Supplied information >>
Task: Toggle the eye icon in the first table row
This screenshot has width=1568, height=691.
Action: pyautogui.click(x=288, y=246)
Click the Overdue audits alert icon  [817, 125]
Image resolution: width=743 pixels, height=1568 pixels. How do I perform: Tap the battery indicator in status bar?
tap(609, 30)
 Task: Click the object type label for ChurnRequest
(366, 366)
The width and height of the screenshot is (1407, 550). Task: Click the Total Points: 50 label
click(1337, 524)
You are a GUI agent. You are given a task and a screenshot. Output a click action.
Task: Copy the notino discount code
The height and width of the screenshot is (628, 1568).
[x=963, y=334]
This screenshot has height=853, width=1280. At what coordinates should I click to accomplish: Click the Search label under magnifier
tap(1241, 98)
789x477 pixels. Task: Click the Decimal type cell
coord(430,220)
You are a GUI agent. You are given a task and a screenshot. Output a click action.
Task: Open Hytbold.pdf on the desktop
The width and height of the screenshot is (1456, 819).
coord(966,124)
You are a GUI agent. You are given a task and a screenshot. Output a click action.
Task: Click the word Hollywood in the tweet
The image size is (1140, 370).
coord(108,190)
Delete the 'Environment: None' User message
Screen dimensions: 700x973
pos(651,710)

Written instruction >>
Can you write out all of the data above line for line, with no changes?

Problem solution >>
Task: Toggle the eye icon in the first table row
This screenshot has width=1568, height=691.
Action: pyautogui.click(x=288, y=246)
Click the Overdue audits alert icon  [817, 125]
Image resolution: width=743 pixels, height=1568 pixels. How do I perform: Tap the battery indicator in status bar?
tap(609, 30)
 Task: Click the object type label for ChurnRequest
(366, 366)
The width and height of the screenshot is (1407, 550). Task: Click the Total Points: 50 label
click(1337, 524)
You are a GUI agent. You are given a task and a screenshot. Output a click action.
Task: Copy the notino discount code
The height and width of the screenshot is (628, 1568).
[x=963, y=334]
This screenshot has height=853, width=1280. At what coordinates should I click to accomplish: Click the Search label under magnifier
tap(1241, 98)
789x477 pixels. Task: Click the Decimal type cell
coord(430,220)
You are a GUI agent. You are given a task and a screenshot. Output a click action.
Task: Open Hytbold.pdf on the desktop
The width and height of the screenshot is (1456, 819).
coord(966,124)
You are a GUI agent. You are given a task and a screenshot. Output a click action.
Task: Click the word Hollywood in the tweet
The image size is (1140, 370).
coord(108,190)
Delete the 'Environment: None' User message
Screen dimensions: 700x973
pos(651,710)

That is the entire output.